Ilustrasi - Lapas Batam (ANTARA/HO-Dokumentasi Antara)
Analisadaily.com, Jakarta - Direktur Jenderal Pemasyarakatan (Dirjen PAS) Kementerian Hukum dan HAM, Reynhard Silitonga menyebut, tingkat kelebihan populasi atau overcrowded di lembaga pemasyarakatan (lapas) dan rumah tahanan (rutan) mencapai 92 persen.
"Berdasarkan pada sistem database pemasyarakatan, per tanggal 12 Juni 2023, tingkat overcrowded 92 persen," kata Reynhard dalam rapat dengar pendapat (RDP) dengan Komisi III DPR RI di Jakarta, dilansir dari Antara, Selasa (14/6).

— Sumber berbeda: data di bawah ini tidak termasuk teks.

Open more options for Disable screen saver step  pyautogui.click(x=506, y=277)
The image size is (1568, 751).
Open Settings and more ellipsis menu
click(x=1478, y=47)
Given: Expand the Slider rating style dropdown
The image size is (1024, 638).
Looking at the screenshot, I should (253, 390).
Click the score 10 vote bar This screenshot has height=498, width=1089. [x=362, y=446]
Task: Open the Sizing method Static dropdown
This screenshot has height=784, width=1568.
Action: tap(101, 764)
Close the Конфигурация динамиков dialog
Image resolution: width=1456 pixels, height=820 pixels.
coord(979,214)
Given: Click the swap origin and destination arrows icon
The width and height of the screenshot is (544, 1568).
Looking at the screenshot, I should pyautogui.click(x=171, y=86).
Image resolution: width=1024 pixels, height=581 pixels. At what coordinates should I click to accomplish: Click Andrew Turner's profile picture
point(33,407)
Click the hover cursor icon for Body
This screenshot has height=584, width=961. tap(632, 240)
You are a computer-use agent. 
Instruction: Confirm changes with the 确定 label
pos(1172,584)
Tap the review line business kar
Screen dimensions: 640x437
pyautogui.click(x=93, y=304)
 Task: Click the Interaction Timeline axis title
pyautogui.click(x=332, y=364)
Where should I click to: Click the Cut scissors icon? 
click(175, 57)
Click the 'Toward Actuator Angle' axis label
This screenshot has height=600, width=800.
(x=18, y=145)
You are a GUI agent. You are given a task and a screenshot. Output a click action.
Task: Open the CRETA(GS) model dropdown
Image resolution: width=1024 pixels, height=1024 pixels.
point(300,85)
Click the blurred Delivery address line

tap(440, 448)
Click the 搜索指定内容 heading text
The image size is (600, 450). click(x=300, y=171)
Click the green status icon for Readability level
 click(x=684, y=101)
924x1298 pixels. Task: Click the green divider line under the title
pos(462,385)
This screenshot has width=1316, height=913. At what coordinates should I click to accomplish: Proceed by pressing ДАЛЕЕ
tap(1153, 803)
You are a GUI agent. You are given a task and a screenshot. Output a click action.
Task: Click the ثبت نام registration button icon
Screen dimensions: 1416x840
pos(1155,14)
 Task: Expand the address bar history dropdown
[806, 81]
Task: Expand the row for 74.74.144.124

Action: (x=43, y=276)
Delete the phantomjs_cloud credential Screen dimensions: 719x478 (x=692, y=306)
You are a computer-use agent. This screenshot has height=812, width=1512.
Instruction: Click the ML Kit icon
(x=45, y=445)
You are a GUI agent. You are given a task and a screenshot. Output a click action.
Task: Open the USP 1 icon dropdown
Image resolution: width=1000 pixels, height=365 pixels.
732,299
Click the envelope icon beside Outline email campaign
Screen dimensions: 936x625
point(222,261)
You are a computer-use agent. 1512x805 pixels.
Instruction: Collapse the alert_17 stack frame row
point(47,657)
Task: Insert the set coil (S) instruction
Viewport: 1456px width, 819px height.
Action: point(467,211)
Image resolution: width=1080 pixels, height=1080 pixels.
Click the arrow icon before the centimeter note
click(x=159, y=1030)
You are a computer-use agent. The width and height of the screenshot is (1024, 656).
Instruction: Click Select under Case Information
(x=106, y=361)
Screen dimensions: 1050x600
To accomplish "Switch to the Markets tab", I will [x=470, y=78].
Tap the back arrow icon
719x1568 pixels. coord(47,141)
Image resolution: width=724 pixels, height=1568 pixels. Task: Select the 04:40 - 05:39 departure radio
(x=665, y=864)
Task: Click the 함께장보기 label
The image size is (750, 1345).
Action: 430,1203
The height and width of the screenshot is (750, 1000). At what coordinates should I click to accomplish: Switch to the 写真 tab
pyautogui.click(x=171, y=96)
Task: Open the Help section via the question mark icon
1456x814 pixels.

Dia menjelaskan, lapas dan rutan di Indonesia berjumlah 526 dengan kapasitas hunian 140.424 orang, sementara jumlah penghuni lapas dan rutan pada tahun 2023 mencapai 269.263 orang.
“Overcrowded menjadi masalah yang fundamental dan berdampak sistemik bagi penyelenggaraan pemasyarakatan,” ujar Reynhard.
Reynhard menyebut, overcrowded lapas dan rutan disebabkan oleh beberapa faktor. Pertama, budaya hukum masyarakat di Indonesia yang masih punitive.
“Pemberian sanksi pidana pemenjaraan dianggap dapat memberikan efek jera dan dapat memenuhi nilai-nilai keadilan di tengah masyarakat, sehingga hampir semua tindak pidana berujung pada hukuman penjara,” terangnya.
Kedua, penahanan atau pemenjaraan merupakan metode paling mudah untuk dilakukan, sehingga penjatuhan sanksi pidana penjara dan upaya penahanan masih menjadi primadona dalam upaya penegakan hukum di Indonesia.
Adapun faktor ketiga, kata Reynhard, adalah stigmatisasi dan pelabelan bagi mantan narapidana. Stigma negatif terhadap eks narapidana berujung terjadinya residivis atau pengulangan tindak pidana.
“Masyarakat masih sering sekali melakukan stigmatisasi yang menyebabkan mantan narapidana kesulitan dalam beradaptasi dan berimplikasi pada terjadinya residivisme,” jelas dia.
Reynhard menambahkan, kondisi overcrowded ini menyebabkan kondisi yang tidak ideal dan mempengaruhi upaya Direktorat Jenderal (Ditjen) Pemasyarakatan dalam menyelenggarakan pelayanan yang optimal.
“Dampak yang ditimbulkan dari kondisi yang tidak ideal antara lain terganggunya fungsi pelayanan dan pembinaan, menurunnya kualitas kesehatan penghuni, (dan) peluang gangguan keamanan makin meningkat,” ujarnya.